VIALATTE Marcel ou VIALETTE Marcel

Né à Flaviac (?) (Ardèche). Son père, selon les membres actuels de la famille, était cultivateur. Ouvrier tailleur à Flaviac, canton de Privas. Démocrate socialiste.

Insurgé de 1830 à Paris. Président de la Société des Ouvriers-tailleurs et vice-président de la Société démocratique et Association de bienfaisance du canton de Privas, en 1848. Candidat à la Constituante, le 23 avril, en dernière position sur la liste de Laurent de l’Ardèche*, dite de la « Trinité des commissaires », dont le seul élu fut Laurent. Vialatte obtint 10.500 voix, un peu plus du tiers des voix de Laurent.
Laurent lui témoigna beaucoup d’estime et, souvent, théâtralement. Il l’embrassa en public, et quand il partit pour Paris, suivi par un grand cortège jusqu’à une lieue de Privas, l’ouvrier Vialatte fut dans sa voiture. Laurent déclara qu’il était « plus fier de le voir à côté de lui que d’y voir le plus grand seigneur ».
Vialatte participa, dans la nuit du 4 au 5 décembre 1851, au soulèvement des républicains et à la marche sur Privas. Le sort que lui assigna la Commission mixte n’est pas connu, mais le sous-préfet de Tournon écrivait au préfet de l’Ardèche, le 3 mai 1853 : « Vialatte, tailleur d’habits à Flaviac, un des meneurs du parti démagogue [...] un de vos ardents de Privas.

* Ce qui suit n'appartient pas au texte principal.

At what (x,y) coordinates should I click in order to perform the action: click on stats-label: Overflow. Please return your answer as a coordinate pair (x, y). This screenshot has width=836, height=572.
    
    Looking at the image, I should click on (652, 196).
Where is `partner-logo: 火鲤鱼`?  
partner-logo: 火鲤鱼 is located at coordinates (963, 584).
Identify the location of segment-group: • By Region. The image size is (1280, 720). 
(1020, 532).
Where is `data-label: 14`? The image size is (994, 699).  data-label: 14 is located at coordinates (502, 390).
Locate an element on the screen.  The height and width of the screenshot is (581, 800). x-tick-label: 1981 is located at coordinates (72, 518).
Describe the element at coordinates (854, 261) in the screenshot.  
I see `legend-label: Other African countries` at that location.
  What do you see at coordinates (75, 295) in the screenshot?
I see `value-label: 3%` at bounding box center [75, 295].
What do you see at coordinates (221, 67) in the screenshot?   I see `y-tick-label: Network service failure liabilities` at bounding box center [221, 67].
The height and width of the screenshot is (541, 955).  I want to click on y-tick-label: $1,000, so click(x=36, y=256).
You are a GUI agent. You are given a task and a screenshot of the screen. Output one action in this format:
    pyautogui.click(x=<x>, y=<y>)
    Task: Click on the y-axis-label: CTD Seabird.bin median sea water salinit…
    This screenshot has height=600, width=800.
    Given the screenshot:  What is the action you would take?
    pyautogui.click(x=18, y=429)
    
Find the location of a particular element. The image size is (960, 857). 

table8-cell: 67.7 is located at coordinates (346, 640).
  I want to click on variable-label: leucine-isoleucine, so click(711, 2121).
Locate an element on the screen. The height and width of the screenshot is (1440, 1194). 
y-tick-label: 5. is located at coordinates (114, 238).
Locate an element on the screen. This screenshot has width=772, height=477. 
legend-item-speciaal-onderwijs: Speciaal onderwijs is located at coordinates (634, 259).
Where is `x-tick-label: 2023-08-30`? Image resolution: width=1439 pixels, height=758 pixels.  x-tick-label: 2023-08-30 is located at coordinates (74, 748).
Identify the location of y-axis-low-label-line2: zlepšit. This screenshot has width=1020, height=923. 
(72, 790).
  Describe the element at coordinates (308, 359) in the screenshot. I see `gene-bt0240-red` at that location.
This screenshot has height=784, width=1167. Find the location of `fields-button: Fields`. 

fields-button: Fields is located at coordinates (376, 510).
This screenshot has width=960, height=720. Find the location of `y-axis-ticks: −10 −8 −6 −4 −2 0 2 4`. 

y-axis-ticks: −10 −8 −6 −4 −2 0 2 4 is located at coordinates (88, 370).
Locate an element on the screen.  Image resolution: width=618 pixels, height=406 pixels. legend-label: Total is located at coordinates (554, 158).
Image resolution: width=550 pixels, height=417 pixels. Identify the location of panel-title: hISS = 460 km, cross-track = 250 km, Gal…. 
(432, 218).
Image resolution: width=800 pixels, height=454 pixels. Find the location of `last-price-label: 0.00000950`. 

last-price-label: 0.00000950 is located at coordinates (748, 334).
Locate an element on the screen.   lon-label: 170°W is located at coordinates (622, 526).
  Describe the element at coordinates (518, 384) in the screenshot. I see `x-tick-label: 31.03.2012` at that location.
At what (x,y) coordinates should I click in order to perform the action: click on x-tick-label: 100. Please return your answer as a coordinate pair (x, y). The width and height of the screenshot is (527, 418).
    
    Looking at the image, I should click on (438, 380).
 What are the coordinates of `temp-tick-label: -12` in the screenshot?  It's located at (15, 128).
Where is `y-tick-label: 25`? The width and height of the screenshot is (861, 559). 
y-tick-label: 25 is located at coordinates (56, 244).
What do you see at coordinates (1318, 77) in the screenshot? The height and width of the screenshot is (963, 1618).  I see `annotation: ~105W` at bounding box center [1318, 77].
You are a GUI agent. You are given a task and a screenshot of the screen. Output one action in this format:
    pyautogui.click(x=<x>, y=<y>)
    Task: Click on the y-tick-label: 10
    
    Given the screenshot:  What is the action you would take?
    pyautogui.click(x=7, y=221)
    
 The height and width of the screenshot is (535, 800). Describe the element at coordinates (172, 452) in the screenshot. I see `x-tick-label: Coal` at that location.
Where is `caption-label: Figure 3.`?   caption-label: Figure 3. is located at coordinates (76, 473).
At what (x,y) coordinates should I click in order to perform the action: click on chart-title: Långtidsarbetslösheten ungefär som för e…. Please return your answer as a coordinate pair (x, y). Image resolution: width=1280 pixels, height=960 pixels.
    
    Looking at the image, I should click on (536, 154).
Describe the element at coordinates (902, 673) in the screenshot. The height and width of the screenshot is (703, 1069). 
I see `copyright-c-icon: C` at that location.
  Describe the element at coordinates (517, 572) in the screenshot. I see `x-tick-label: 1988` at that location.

Il a, dit-on, une assez grande influence sur les ouvriers de votre arrondissement de Privas, et il a dû jouer un certain rôle en 1848. » En septembre 1853, le juge de paix opéra chez Vialatte une visite domiciliaire, et ne découvrit aucune correspondance politique. « Ce qui ne nous a point étonné ; peut-être que c’est un malentendu », écrivit le maire au préfet, le 28 septembre.
Selon la famille Vialette, de Flaviac, le candidat à la Constituante aurait eu pour fils le Dr Paul Vialette, installé à Chomérac en 1870, qu’Élie Reynier interrogea (Histoire de Privas, t. III, p. 271). Paul Vialette aurait, lui aussi, pris part à la marche sur Privas et n’aurait pas été inquiété. En 1858, Paul Vialette était parmi les suspects : « Chef du parti démagogique, toujours le même, mais adroit et dissimulé, ne se compromet jamais », d’après un rapport que cite Élie Reynier (Ibid., p. 293).
Un fils du Dr Vialette, engagé durant la guerre d’Espagne (1936-1939), y aurait trouvé la mort. Voir Jean, François, Felix Bonnaud.*, Paul-Mathieu Laurent*

Pour citer cet article :
http://maitron-en-ligne.univ-paris1.fr/spip.php?article38699, notice VIALATTE Marcel ou VIALETTE Marcel , version mise en ligne le 20 février 2009, dernière modification le 21 juin 2017.

SOURCES : Élie Reynier, Histoire de Privas, t. III, et La Seconde République dans l’Ardèche. — Enquête de Mme France Serret-Derouret.
Le nom de ce militant est orthographié Vialatte selon les textes antérieurs à 1851, Vialette dans les enquêtes policières de 1851-1852 et ultérieurement.